While some of their claims were dismissed, plaintiffs' breach of fiduciary duty survived the insurer's motion to dismiss. Senft v. Fireman's Fund Ins. Co., 2015 U.S. Dist. LEXIS 61870 (D. N.J. May 12, 2015).
Plaintiffs' waterfront home was insured by Fireman's Fund. Plaintiffs alleged that the broker represented that the policy would provide (1) coverage in the event of a hurricane,(2) the "highest level of protection" offered by Fireman's Fund, and (3) "exceptional" services in the event of a catastrophe. The policy included a 2% hurricane deductible because of the home's proximity to the ocean.
Hurricane Sandy badly damaged plaintiffs' home. Plaintiffs alleged that the winds from Sandy battered their home long before the storm surge reached the structure.
After the storm, Fireman's Fund rejected the claim without visiting the property. When plaintiffs protested, an inspector made a cursory visit to the property. Fireman's Fund asserted that the storm surge caused all of the damage and the loss was therefore excluded.
Plaintiffs sued and Fireman's Fund moved to dismiss several counts. The court first dismissed the claim for breach of the implied covenant of good faith and fair dealing because it was duplicative of the bad faith count. The court saw no distinction between the two claims.

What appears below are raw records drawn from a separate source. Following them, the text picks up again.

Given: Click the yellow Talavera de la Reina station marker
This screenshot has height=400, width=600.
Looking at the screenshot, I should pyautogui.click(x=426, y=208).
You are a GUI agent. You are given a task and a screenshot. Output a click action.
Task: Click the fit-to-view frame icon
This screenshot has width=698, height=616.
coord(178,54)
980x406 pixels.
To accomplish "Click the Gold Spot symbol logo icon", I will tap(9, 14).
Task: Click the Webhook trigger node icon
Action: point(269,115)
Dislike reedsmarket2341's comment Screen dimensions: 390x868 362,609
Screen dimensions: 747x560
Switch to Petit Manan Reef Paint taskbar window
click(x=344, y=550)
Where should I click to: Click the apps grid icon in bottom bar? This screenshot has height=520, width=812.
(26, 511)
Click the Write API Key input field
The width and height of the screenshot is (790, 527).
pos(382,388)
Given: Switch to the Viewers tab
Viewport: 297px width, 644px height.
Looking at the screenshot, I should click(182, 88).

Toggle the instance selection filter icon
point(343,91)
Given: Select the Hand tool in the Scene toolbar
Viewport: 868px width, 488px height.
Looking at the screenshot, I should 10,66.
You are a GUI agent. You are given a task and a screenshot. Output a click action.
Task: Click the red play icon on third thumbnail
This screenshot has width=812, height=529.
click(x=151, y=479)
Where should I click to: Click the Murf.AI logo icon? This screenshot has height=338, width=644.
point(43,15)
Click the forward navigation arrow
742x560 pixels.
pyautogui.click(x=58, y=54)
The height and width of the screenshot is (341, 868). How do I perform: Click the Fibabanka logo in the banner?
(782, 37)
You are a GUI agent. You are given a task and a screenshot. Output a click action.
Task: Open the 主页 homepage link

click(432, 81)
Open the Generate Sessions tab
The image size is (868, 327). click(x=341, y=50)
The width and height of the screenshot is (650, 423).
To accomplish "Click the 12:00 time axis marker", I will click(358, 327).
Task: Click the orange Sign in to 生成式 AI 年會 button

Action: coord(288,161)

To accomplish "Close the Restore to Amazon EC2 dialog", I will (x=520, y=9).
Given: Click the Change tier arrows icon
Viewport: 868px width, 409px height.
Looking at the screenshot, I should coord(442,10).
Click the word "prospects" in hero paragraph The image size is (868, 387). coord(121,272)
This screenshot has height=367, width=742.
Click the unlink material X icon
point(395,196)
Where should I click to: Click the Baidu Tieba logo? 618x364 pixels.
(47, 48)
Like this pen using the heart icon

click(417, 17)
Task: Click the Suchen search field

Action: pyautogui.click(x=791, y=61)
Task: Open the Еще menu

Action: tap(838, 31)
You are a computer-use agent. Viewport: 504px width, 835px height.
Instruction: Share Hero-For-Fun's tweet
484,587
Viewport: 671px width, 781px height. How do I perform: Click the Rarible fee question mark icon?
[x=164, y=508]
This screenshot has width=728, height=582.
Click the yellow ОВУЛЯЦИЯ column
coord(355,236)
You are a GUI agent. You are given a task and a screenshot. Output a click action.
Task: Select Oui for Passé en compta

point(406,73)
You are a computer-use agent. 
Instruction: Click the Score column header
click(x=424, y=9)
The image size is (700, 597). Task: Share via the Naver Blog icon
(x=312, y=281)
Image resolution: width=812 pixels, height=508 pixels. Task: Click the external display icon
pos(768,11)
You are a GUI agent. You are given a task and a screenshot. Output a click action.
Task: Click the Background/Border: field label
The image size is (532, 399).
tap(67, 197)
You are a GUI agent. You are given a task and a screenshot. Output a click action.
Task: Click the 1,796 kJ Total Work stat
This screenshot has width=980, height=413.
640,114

Regarding the breach of fiduciary duty claim, the court noted that a fiduciary relationship could arise from an insurance agent's interactions with an insured. Plaintiffs adequately pled that Fireman's Fund owed them a fiduciary duty and breached it. The complaint alleged that Fireman's Fund, independently and through its brokers, represented to plaintiffs that the policy provided the type of coverage that they desired and needed. These allegations made it plausible that Fireman's Fund owed a fiduciary duty and breached it by failing to provide coverage for hurricane-related damage that Plaintiffs trusted Fireman's Fund to provide. Therefore, the motion to dismiss the breach of fiduciary duty claim was denied.